Cruise CEO Kyle Vogt sent an email to several current Zoox employees this week informing them the company may be interested in hiring them, saying “Cruise is willing to recognize the full value of the rewards you’ve earned at Zoox – something that is very unlikely to occur via an acquisition in this environment.”
Cruise confirmed it was actively looking to poach Zoox engineers in a statement made to Reuters this week, as well, with Cruise communications lead Kristine Boyden saying the company is “going after the best talent in the world, wherever they may be working and whatever else they might be working on.”

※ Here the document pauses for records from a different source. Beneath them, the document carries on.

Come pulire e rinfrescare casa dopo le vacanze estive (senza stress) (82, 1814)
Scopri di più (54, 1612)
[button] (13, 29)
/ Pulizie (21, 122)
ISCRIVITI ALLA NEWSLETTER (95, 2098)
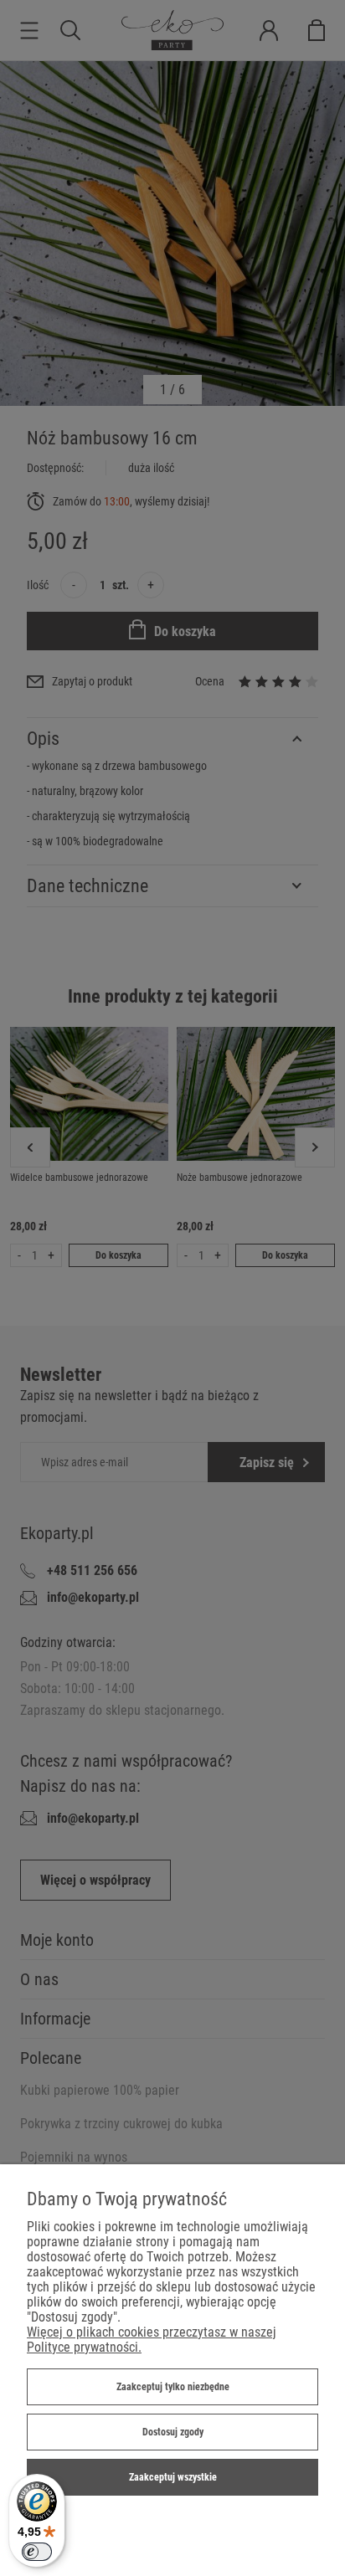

Autonomous vehicle engineering talent is currently a hot commodity and can be hard to come by given the relative newness of the industry. According to Reuters, Cruise hired on a number of engineers from self-driving truck company Starsky earlier this year, which had previously ceased operations.
Many self-driving car companies have come on hard times in recent months, as the technology requires a large amount of capital to develop and currently does not make any money. Some of the venture capital funding that helped establish such companies is also now beginning to dry up, with the advent of AVs taking longer to come about than many in the industry had previously predicted.
“It just doesn’t make sense to keep pouring hundreds of millions or billions of dollars into this effort when you’re not likely to ever see a return on it,” automotive industry analyst Sam Abuelsamid told Biz Journals this week.
Cruise hasn’t been shielded from the hard times that have befallen the self-driving car industry, either. It laid off 8% of its workforce in May in an effort to “rightsize” the company, with spokesman Ray Wert saying the job cuts were reflective of the company “doubling down on engineering work and engineering talent.” The layoffs all fell outside of its core engineering teams, though they did include some staff that were developing Lidar technology.